Hacker News new | ask | show | jobs
by abrenuntio 322 days ago
No opinions on the ship itself, but the social proposals are very interesting :-)

Earth biomes will be kept intact with respect to their natural evolution. But human society will be treated as an amoral engineering problem seeking to optimize a few measurable parameters chosen up front. There is little sense in this proposal that human beings will bring along with them original sin or whatever you want to call it. But what allows human beings to flourish and keeps societies together, especially in conditions of scarcity (very much unlike the conditions of say the past half century), may not be obvious to the project planners.

In fact, much of what has been handed down to us in the legal and opaque cultural and religious traditions that have successfully survived such stresses in the past, is gleefully discarded.

The social engineering proposed is of the most dystopian and heavy-handed variety: it involves taking a group of volunteers to Antarctica to format them to a supposed sociocultural blank slate, followed by "characteristics monitoring". Despite the apparent care for superficial day-to-day happiness, human beings are to be indoctrinated to see themselves as discardable resources. They are not just governed with "mere" discipline, but with a program of violent population control (e.g. "maximum 2 childrens", "not necessarily with the same partner", "euthanasia", "not owned by the individual", ...).

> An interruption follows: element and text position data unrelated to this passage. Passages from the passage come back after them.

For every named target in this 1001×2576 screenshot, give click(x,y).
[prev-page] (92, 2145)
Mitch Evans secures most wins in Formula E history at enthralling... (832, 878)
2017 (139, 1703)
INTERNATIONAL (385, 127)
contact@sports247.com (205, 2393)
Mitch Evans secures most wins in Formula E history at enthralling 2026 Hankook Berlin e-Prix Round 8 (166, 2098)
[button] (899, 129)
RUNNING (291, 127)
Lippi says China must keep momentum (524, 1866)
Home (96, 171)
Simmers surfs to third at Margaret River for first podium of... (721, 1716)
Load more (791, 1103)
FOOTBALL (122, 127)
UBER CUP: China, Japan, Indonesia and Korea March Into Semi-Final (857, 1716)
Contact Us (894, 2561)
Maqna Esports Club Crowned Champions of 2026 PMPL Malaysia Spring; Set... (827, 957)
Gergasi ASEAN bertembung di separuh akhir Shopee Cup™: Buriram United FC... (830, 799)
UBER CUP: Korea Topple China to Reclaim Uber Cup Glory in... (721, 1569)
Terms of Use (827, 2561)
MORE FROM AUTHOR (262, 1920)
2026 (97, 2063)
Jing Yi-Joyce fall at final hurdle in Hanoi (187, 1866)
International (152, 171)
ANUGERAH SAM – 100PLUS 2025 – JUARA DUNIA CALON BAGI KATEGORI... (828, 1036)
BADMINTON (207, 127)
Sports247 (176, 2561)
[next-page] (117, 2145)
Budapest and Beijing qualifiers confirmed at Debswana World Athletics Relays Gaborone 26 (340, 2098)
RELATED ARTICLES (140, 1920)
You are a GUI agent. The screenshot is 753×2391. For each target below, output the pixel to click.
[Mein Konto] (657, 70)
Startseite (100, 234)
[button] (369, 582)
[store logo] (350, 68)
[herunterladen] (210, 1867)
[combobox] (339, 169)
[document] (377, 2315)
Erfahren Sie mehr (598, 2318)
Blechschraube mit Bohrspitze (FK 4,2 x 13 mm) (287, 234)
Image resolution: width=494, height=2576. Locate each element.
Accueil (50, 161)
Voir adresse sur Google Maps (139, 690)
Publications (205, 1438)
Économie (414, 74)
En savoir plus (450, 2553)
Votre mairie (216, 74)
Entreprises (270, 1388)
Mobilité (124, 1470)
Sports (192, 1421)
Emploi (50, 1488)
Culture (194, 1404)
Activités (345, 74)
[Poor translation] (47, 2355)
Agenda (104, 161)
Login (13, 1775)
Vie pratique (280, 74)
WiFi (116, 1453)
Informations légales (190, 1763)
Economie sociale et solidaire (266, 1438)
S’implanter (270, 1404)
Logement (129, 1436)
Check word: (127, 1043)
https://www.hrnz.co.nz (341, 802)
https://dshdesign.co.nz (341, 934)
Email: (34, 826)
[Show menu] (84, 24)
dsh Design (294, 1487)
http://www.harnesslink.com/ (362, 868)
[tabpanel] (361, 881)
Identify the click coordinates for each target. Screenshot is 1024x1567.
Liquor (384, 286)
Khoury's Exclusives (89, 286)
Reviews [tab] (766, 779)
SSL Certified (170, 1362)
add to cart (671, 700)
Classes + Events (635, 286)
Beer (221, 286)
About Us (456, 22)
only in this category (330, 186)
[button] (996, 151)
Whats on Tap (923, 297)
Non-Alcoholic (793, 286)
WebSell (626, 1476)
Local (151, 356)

So humans on Chrysalis will decide over every single aspect of life and death, not for themselves but for each other. But this time, unlike all earlier times, it will work because they're going to keep "governance architecture liquid, horizontal and inclusive" and "open source communities" and "not ethically compulsory" and based on "deep scenario exploration".

2 comments

> taking a group of volunteers to Antarctica to format them to a supposed sociocultural blank slate

I'd love to see an actual blueprint for making this work. I don't believe in it at all.

> They are not just governed with "mere" discipline

Unclear to me what discipline exists. There's no mention of crime and punishment or enforcement. It seems assumed that you'll have indoctrinated everyone sufficiently to not need it?

My working model of indoctrination and control is based on power imbalance. Once they're on the ship, I don't think "the AI's will control everything" is gonna fly forever.

For a deep dive into the psychological aspects of a forming colony I recommend KSR's Mars trilogy.